**SHORT EXERCISE**
Render every line of the records below as a numbered list, omitting the blank lines.

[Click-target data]

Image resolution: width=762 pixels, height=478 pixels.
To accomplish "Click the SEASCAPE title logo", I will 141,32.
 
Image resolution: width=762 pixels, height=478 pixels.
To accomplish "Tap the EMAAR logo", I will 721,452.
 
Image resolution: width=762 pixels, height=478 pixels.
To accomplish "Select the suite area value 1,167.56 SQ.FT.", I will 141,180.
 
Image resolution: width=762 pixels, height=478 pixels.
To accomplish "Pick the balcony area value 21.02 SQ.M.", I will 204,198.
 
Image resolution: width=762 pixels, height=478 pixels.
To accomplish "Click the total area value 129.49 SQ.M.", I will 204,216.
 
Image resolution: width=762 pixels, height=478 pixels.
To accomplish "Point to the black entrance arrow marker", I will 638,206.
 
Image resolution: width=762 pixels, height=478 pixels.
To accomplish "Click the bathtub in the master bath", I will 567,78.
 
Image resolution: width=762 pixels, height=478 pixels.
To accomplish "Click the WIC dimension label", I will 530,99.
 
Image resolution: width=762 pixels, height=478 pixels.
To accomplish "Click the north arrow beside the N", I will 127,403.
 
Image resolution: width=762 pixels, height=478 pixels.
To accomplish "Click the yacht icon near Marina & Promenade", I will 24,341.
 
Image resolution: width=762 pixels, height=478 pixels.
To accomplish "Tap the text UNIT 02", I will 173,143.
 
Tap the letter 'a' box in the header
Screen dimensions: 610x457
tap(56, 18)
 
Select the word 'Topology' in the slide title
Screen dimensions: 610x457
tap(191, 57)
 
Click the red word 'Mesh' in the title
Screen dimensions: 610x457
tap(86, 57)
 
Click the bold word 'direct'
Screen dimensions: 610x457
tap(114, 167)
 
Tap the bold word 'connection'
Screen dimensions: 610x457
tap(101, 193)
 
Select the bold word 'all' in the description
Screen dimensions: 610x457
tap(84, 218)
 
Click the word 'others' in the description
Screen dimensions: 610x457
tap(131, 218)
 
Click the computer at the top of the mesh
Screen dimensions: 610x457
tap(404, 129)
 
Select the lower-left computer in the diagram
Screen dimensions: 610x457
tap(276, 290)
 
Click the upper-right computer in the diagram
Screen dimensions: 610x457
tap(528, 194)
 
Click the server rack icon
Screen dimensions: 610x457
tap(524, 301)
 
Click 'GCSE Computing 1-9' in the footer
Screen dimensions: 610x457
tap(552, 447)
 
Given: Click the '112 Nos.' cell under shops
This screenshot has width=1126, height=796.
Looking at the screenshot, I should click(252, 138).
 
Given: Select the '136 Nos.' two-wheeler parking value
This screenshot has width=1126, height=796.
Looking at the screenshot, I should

**ANSWER TO THIS TASK**
1. Image resolution: width=762 pixels, height=478 pixels.
2. To accomplish "Click the SEASCAPE title logo", I will 141,32.
3. Image resolution: width=762 pixels, height=478 pixels.
4. To accomplish "Tap the EMAAR logo", I will 721,452.
5. Image resolution: width=762 pixels, height=478 pixels.
6. To accomplish "Select the suite area value 1,167.56 SQ.FT.", I will 141,180.
7. Image resolution: width=762 pixels, height=478 pixels.
8. To accomplish "Pick the balcony area value 21.02 SQ.M.", I will 204,198.
9. Image resolution: width=762 pixels, height=478 pixels.
10. To accomplish "Click the total area value 129.49 SQ.M.", I will 204,216.
11. Image resolution: width=762 pixels, height=478 pixels.
12. To accomplish "Point to the black entrance arrow marker", I will 638,206.
13. Image resolution: width=762 pixels, height=478 pixels.
14. To accomplish "Click the bathtub in the master bath", I will 567,78.
15. Image resolution: width=762 pixels, height=478 pixels.
16. To accomplish "Click the WIC dimension label", I will 530,99.
17. Image resolution: width=762 pixels, height=478 pixels.
18. To accomplish "Click the north arrow beside the N", I will 127,403.
19. Image resolution: width=762 pixels, height=478 pixels.
20. To accomplish "Click the yacht icon near Marina & Promenade", I will 24,341.
21. Image resolution: width=762 pixels, height=478 pixels.
22. To accomplish "Tap the text UNIT 02", I will 173,143.
23. Tap the letter 'a' box in the header
24. Screen dimensions: 610x457
25. tap(56, 18)
26. Select the word 'Topology' in the slide title
27. Screen dimensions: 610x457
28. tap(191, 57)
29. Click the red word 'Mesh' in the title
30. Screen dimensions: 610x457
31. tap(86, 57)
32. Click the bold word 'direct'
33. Screen dimensions: 610x457
34. tap(114, 167)
35. Tap the bold word 'connection'
36. Screen dimensions: 610x457
37. tap(101, 193)
38. Select the bold word 'all' in the description
39. Screen dimensions: 610x457
40. tap(84, 218)
41. Click the word 'others' in the description
42. Screen dimensions: 610x457
43. tap(131, 218)
44. Click the computer at the top of the mesh
45. Screen dimensions: 610x457
46. tap(404, 129)
47. Select the lower-left computer in the diagram
48. Screen dimensions: 610x457
49. tap(276, 290)
50. Click the upper-right computer in the diagram
51. Screen dimensions: 610x457
52. tap(528, 194)
53. Click the server rack icon
54. Screen dimensions: 610x457
55. tap(524, 301)
56. Click 'GCSE Computing 1-9' in the footer
57. Screen dimensions: 610x457
58. tap(552, 447)
59. Given: Click the '112 Nos.' cell under shops
60. This screenshot has width=1126, height=796.
61. Looking at the screenshot, I should click(252, 138).
62. Given: Select the '136 Nos.' two-wheeler parking value
63. This screenshot has width=1126, height=796.
64. Looking at the screenshot, I should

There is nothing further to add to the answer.